Поднялись в гору. Никита, чувствуя, что Плакущева испугом не растревожишь, – изгибаясь, забегая вперед, начал с другого конца.

– Ты как теперь насчет «Брусков»-то, Илья Максимович? Время совсем подходящее: Степка сколупнулся, пес его возьми-то. Хи-хи… И не убивай его – сам сколупнулся. А на тех – дунь, и разлетятся… А то еще бают – совхоз за Балбашихой хотят поуничтожить. Вот золотая ямина!

Плакущев шел молча, опустив голову, и только когда Никита легонько толкнул его в плечо – поднял голову. По лицу пробежала тень, глаза сузились, затем широко раскрылись – большие, белые, как у загнанной коровы:

– И для кого, скажи на милость, жилы тянуть? Для кого?… Эх… прощай!

Он пересек улицу, вышел во двор. В сенях навзрыд плакала Зинка.
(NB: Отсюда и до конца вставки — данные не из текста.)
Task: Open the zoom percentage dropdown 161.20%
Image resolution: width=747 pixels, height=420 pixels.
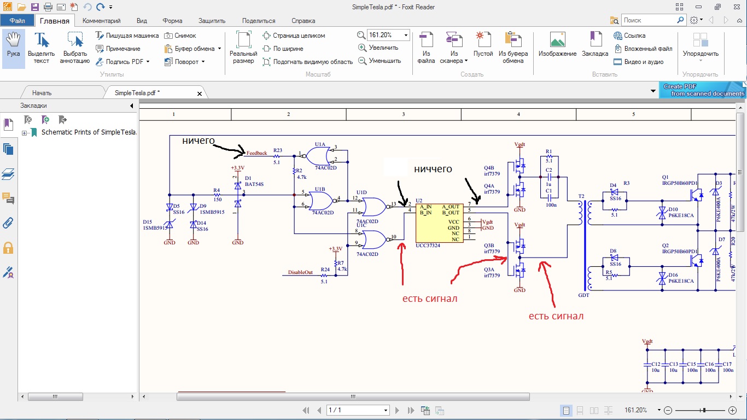Action: click(406, 35)
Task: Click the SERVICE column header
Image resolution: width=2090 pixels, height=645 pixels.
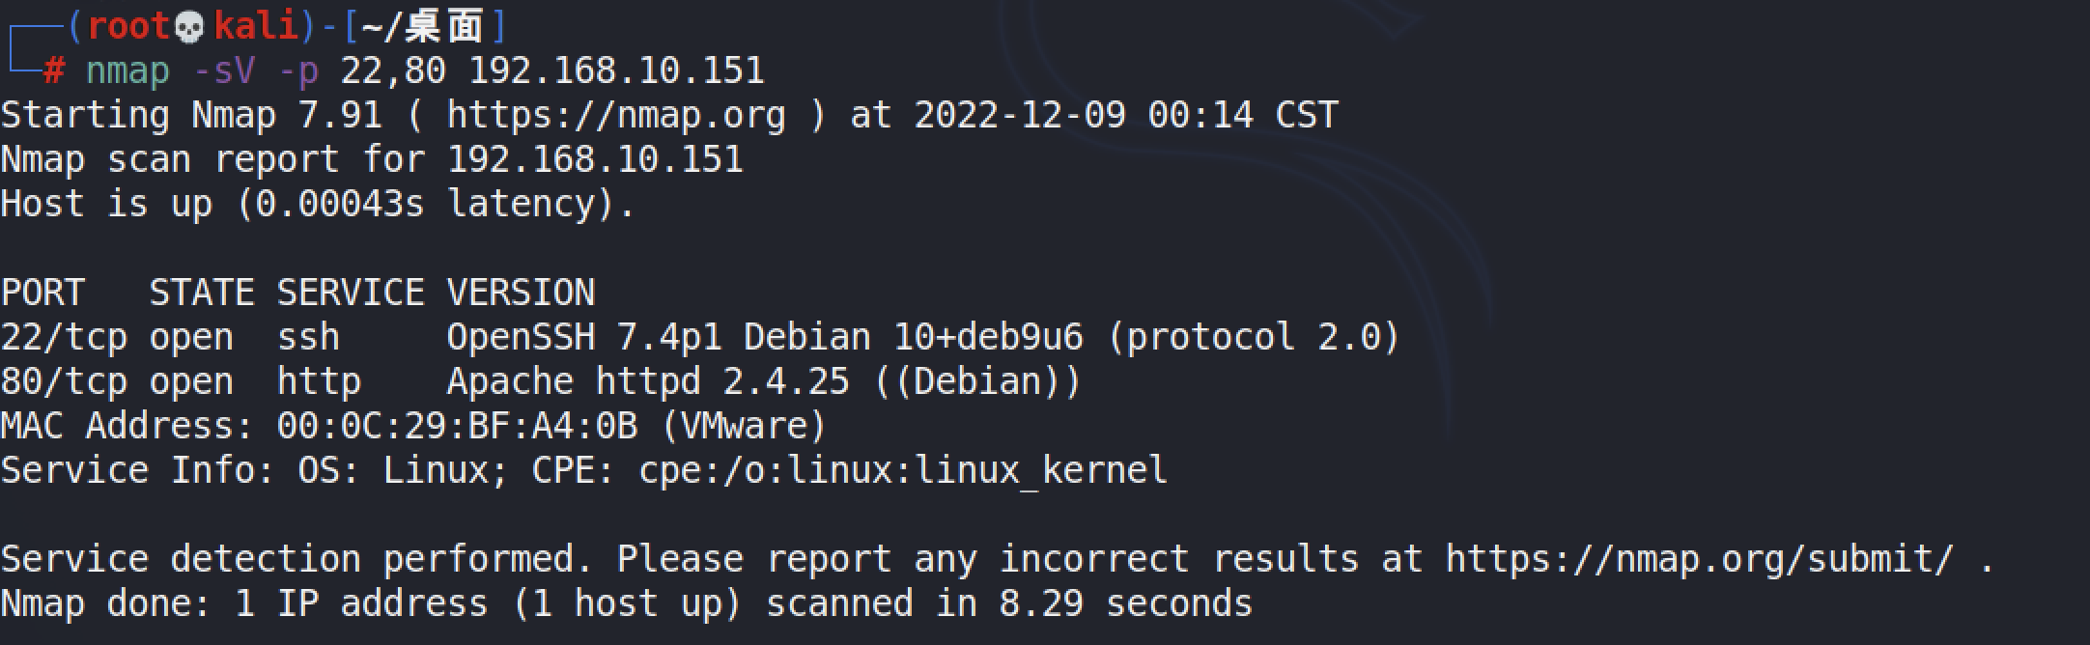Action: [351, 294]
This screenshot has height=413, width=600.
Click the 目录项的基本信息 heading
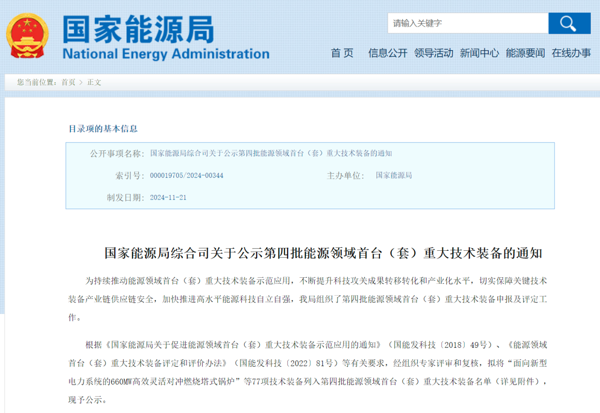(103, 129)
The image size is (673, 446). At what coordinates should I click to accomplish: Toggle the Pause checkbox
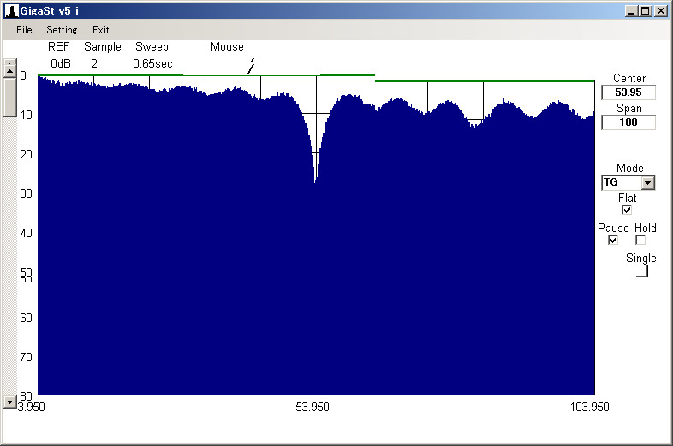613,241
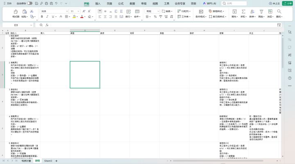This screenshot has height=164, width=295.
Task: Click the freeze panes (冻结) icon
Action: pos(270,11)
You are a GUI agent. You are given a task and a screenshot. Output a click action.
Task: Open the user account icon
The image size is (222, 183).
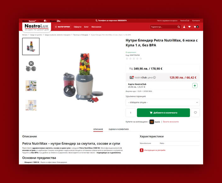(x=184, y=27)
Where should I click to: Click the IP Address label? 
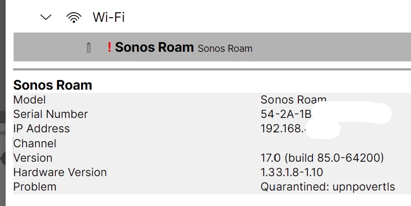click(x=42, y=129)
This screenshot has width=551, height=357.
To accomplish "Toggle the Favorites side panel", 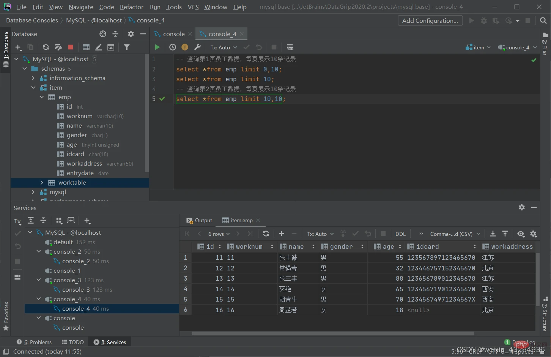I will [x=6, y=316].
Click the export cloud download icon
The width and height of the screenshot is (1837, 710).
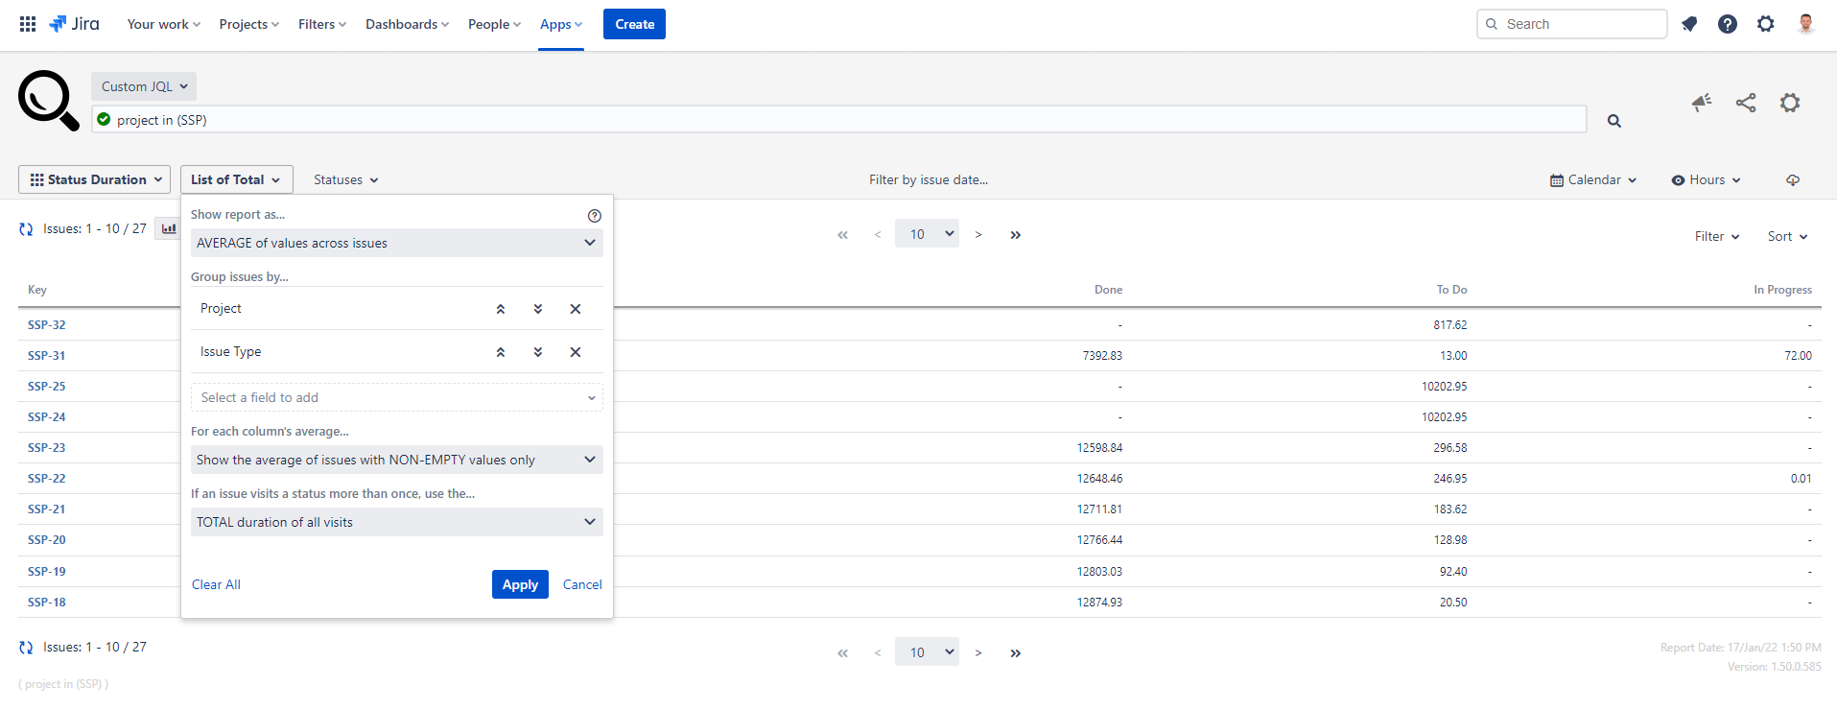point(1792,180)
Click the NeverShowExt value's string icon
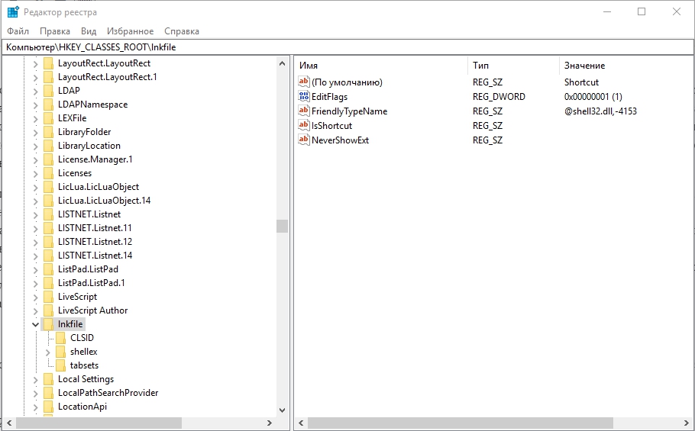 pyautogui.click(x=304, y=140)
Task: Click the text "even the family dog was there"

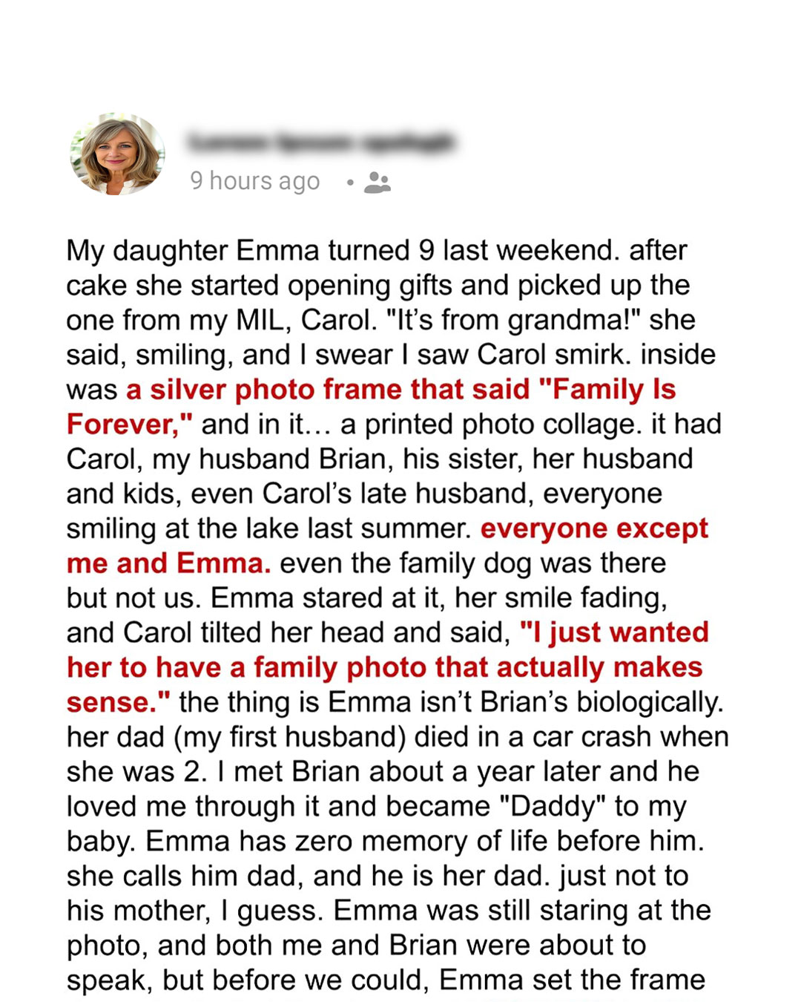Action: tap(472, 563)
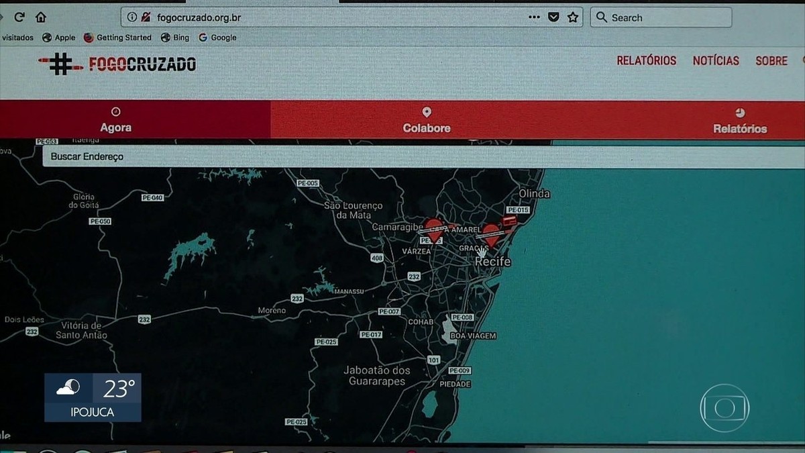805x453 pixels.
Task: Open NOTÍCIAS in the top navigation
Action: 716,60
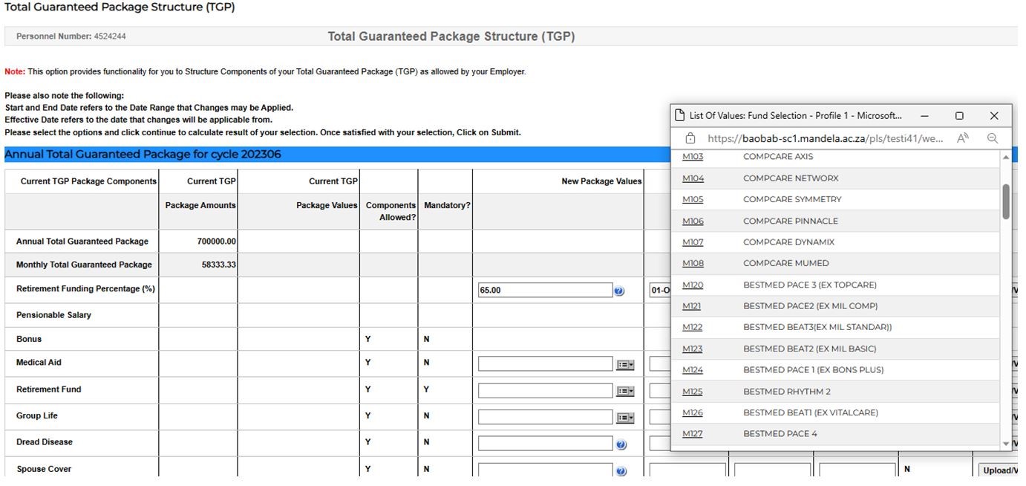The height and width of the screenshot is (486, 1026).
Task: Click the M127 Bestmed Pace 4 link
Action: coord(693,434)
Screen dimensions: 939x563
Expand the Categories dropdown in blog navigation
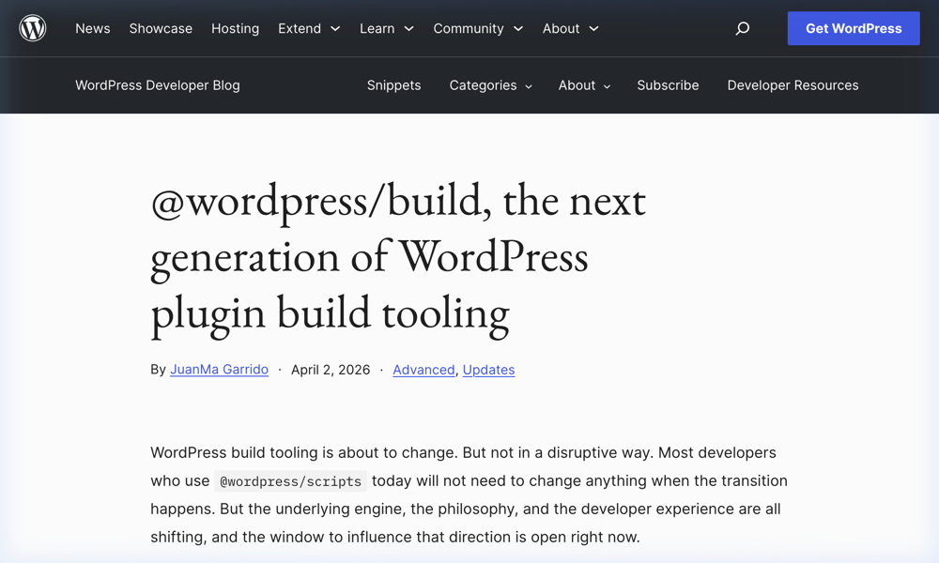click(x=490, y=85)
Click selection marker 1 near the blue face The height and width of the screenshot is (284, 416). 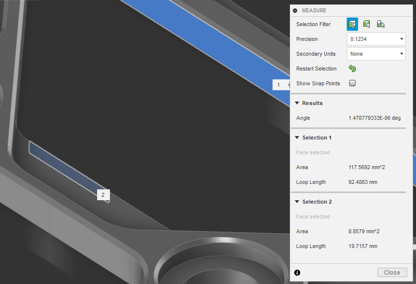tap(279, 84)
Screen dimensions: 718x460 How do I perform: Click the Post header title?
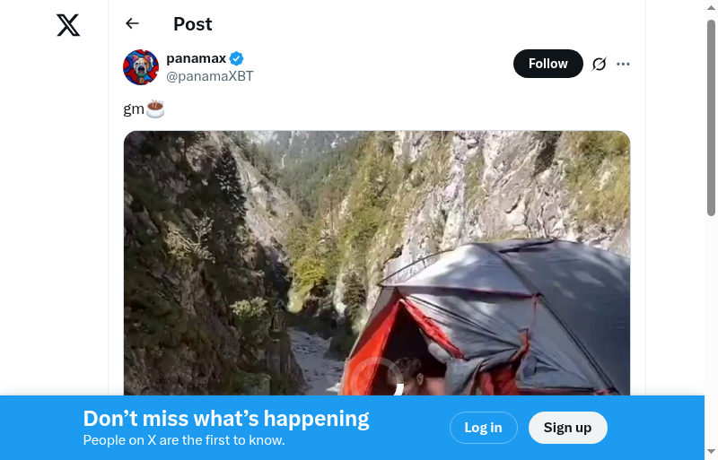click(193, 24)
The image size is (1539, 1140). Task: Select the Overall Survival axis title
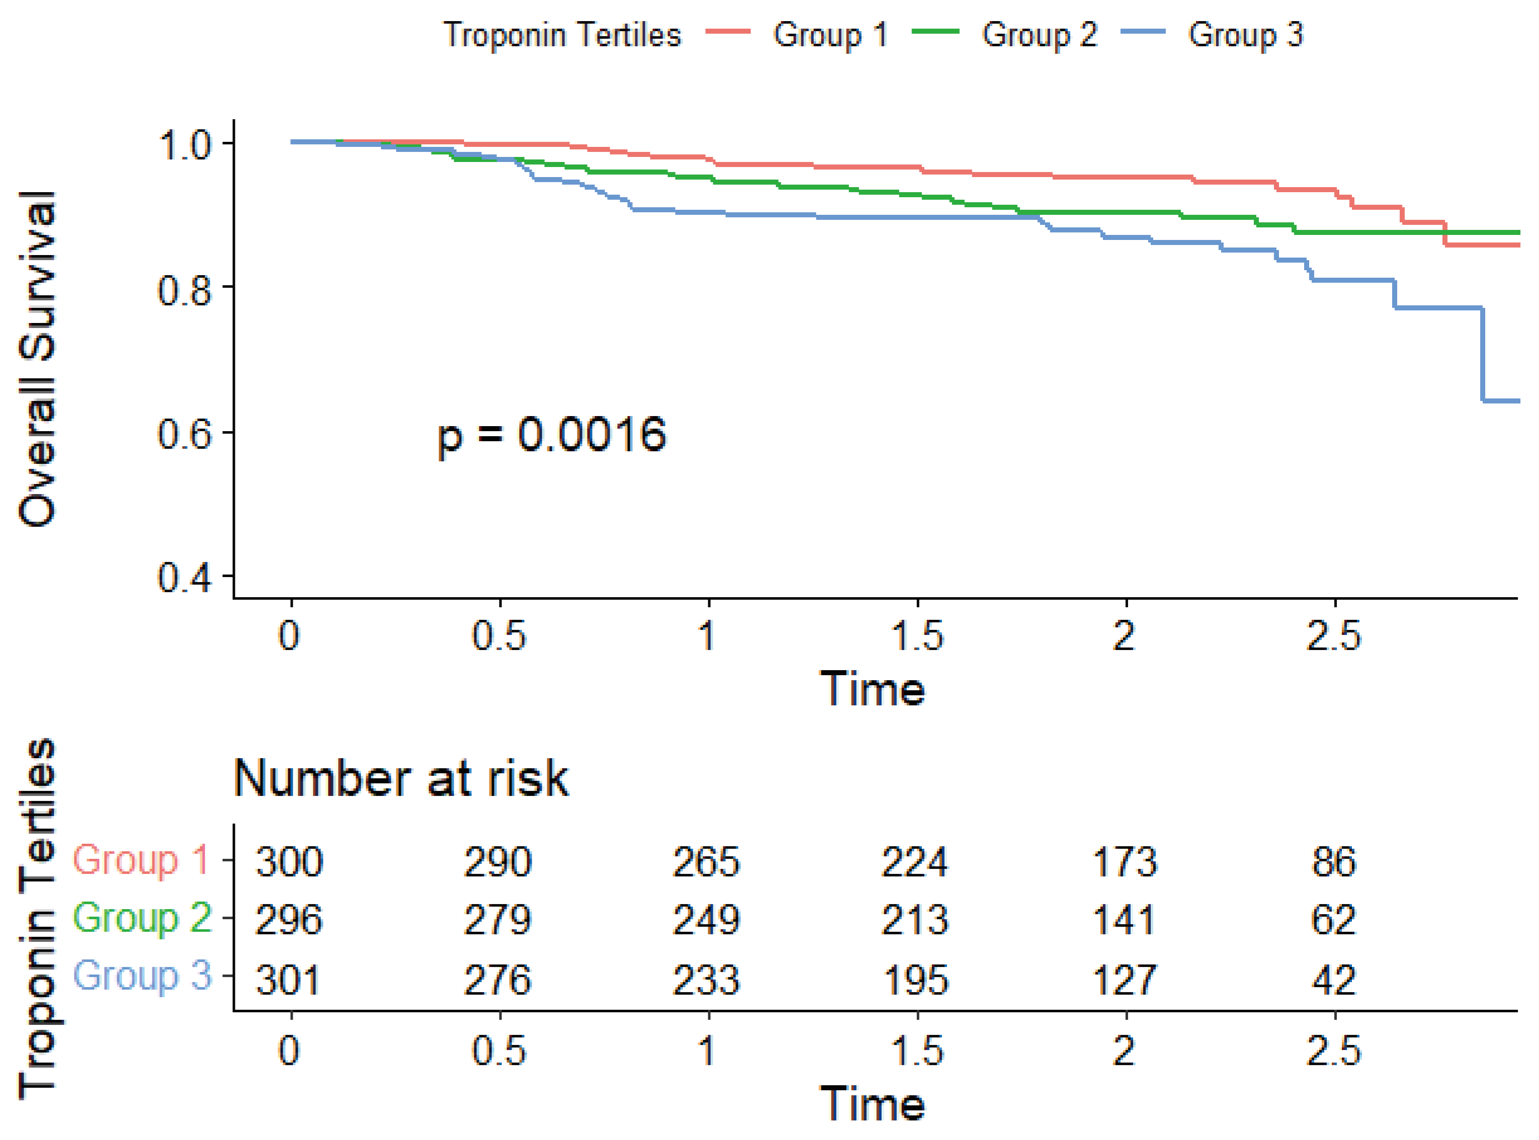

– Над письмом, чай, над Кирькиным. Не уберегла сокола… ласку свою на свечки тратила. Вот теперь и скули, – упрекнул он Зинку и несколько секунд в нерешительности стоял на пороге, затем раскачался, взмахнул руками, ровно спугивая со своей головы шершней, – пересек двор и взобрался на сеновал.

Никита же долго топтался в переулке и не знал, что ему предпринять. Он даже хотел пойти к Огневу, броситься ему в ноги и сказать: «Спасай: в огонь попал» – и тут же передумал: «А Степка скажет: забирай свой шурум-бурум да иди – спасайся в моем монастыре».